Saturday, November 14, 2015

Review: YUKARISM Volume 4

YUKARISM, VOL. 4
VIZ MEDIA – @VIZMedia

MANGAKA: Chika Shiomi
TRANSLATION/ENGLISH ADAPTATION: John Werry
LETTERS: Rina Mapa
ISBN: 978-1-4215-7971-9; paperback (November 2015); Rated “T” for “Teen”
200pp, B&W, $9.99 U.S., $12.99 CAN, £6.99 UK

It seems as if VIZ Media published the first volume yesterday.  However, the English-language, graphic novel publication of Yukarism, the nostalgia-tinted historical romance, has come to an end.  Created by Chika Shiomi, this manga follows an accomplished teenaged author who can slip into time and  assume his past life as a courtesan.

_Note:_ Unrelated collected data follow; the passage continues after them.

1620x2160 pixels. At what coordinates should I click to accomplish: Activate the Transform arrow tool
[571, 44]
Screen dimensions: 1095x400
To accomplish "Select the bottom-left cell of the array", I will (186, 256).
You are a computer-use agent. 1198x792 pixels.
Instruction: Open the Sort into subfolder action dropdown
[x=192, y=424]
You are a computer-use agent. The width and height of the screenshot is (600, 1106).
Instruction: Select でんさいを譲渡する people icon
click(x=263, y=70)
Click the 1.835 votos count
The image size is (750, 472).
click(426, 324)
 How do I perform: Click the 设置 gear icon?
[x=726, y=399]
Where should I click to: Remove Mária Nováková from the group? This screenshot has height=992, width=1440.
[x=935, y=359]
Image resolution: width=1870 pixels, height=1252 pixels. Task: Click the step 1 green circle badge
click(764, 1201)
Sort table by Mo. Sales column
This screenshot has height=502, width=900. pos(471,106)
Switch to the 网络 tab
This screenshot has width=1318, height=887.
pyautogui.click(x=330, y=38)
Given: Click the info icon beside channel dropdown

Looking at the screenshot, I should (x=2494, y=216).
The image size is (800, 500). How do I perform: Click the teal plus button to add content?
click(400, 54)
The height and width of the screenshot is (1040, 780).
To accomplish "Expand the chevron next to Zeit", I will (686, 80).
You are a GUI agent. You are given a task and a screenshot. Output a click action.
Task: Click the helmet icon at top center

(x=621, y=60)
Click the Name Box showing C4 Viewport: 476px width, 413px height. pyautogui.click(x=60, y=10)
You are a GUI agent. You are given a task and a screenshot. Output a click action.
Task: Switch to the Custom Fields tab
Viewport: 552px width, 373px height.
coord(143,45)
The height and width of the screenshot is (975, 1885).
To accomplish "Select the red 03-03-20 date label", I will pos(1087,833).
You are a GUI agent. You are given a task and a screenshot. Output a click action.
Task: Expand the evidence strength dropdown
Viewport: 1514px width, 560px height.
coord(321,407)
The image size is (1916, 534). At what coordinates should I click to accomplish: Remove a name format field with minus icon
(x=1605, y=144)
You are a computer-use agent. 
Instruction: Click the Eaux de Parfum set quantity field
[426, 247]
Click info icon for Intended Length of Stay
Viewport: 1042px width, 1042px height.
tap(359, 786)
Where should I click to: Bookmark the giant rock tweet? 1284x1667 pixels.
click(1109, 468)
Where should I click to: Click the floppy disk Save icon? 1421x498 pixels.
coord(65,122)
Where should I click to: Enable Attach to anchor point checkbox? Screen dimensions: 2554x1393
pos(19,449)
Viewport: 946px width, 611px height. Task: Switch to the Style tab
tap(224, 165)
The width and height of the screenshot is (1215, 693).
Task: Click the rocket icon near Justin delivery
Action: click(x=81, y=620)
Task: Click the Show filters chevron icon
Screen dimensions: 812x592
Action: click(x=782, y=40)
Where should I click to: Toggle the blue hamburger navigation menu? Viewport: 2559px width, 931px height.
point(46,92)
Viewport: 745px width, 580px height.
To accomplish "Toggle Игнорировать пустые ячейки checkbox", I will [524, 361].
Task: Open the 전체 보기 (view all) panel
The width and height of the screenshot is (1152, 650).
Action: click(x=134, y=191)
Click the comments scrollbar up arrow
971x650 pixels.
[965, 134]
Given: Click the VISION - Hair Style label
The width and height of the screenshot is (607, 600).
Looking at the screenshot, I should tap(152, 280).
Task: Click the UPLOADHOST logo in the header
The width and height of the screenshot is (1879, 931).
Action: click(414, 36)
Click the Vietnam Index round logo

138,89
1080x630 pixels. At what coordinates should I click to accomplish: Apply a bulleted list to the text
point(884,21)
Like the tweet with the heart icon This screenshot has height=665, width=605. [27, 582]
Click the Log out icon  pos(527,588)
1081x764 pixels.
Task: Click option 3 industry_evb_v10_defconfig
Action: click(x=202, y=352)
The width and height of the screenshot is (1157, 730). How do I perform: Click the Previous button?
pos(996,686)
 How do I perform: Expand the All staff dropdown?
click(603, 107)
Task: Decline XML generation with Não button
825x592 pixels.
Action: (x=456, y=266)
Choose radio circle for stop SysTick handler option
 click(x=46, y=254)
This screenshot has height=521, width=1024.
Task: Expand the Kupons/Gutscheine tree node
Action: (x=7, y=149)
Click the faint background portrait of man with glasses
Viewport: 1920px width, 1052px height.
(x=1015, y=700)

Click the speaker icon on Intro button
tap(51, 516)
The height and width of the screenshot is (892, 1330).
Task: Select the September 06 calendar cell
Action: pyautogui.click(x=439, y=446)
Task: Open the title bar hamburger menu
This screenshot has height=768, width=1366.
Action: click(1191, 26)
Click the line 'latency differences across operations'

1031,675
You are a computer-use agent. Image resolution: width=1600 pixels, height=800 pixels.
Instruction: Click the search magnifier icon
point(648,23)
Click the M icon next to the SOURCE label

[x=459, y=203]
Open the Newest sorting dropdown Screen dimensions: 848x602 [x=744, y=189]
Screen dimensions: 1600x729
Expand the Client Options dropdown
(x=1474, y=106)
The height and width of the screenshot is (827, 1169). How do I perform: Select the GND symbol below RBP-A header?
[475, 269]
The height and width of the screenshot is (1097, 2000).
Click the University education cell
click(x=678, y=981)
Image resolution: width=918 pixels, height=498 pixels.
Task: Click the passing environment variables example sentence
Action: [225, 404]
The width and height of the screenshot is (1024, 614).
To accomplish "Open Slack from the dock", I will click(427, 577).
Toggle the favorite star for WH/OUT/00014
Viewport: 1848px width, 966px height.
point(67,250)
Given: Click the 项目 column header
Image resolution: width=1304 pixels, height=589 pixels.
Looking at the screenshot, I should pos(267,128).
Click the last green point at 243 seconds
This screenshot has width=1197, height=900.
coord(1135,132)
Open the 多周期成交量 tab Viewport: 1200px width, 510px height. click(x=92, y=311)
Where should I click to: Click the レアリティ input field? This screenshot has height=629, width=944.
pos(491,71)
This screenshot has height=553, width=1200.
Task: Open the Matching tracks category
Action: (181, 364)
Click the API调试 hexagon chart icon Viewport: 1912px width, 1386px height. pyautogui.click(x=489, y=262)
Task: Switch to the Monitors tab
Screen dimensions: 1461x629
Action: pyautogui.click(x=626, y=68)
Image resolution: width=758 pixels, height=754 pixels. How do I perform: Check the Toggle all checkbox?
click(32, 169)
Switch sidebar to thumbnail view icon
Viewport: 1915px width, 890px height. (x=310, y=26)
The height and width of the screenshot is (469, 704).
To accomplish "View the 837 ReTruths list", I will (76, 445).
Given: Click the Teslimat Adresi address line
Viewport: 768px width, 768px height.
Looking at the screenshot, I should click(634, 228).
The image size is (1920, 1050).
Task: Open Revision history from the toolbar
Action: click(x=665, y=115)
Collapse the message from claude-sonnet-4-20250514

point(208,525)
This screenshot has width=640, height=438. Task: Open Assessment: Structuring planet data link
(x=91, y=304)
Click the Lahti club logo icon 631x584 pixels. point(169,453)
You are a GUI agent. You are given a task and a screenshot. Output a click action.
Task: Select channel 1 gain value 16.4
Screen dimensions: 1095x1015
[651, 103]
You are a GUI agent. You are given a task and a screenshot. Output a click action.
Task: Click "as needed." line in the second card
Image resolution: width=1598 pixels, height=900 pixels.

As a 17-year-old high school student, Yukari Kobayakawa is already an accomplished author.  Yukari's historical novels are set in Japan's Edo Period of the early 1800s, of which he writes about with amazingly accurate detail.  Shockingly, Yukari has the ability to slip into a past life in the Edo period, where he is a beautiful, renowned courtesan (Oiran) named Yumurasaki.

As Yukarism, Vol. 4 (Chapters 14 to 17) opens, Yukari is confronted by his ailing health.  He seems to be afflicted by Yumurasaki's fatal illness from the past, and the reason may be because Yukari is spending more and more time in the past.

Yukari is apparently also taking his compatriots into the past.  In the past, fellow student, Mahoro Tachibana, was Shizuka Takamura, a witch-doctor who was in love with Yumurasaki.  In the Edo past, his temporary housekeeper, Katsuhiko Satomi, was Kazuma, Yumurasaki's bodyguard.  Caught in the mystic energies of the past, Mahoro believes that Kazuma killed Yumurasaki, so now, she must kill Satomi to save a life.  Are the three fated to repeat their tragic connection?

[This volume includes bonus manga.]

Like Chika Shiomi's prior series, the Yukarism manga is a short-run manga.  Yukarism Volume 4 is the final volume of this series.  The story is a fireworks-like display of mystic energies and time-shifting that rivals Steve Ditko's Doctor Strange comics.

The short bio at the back of this volume states that one of Shiomi's favorite artists is Gustav Klimt, and I can see the Klimt-ish in her art.  This final volume is filled with pages of lovely art, including many pages with big close-ups of romantic moments.  There is a happy ending, but it is as melancholy as it is sparkly and fizzy.  I like that Shiomi insists on complicating the little things and the big things.  Even here, the typical must be at least a little atypical.

Fans of Chika Shiomi will have four easy volumes in which to love the Shojo Beat title, Yukarism.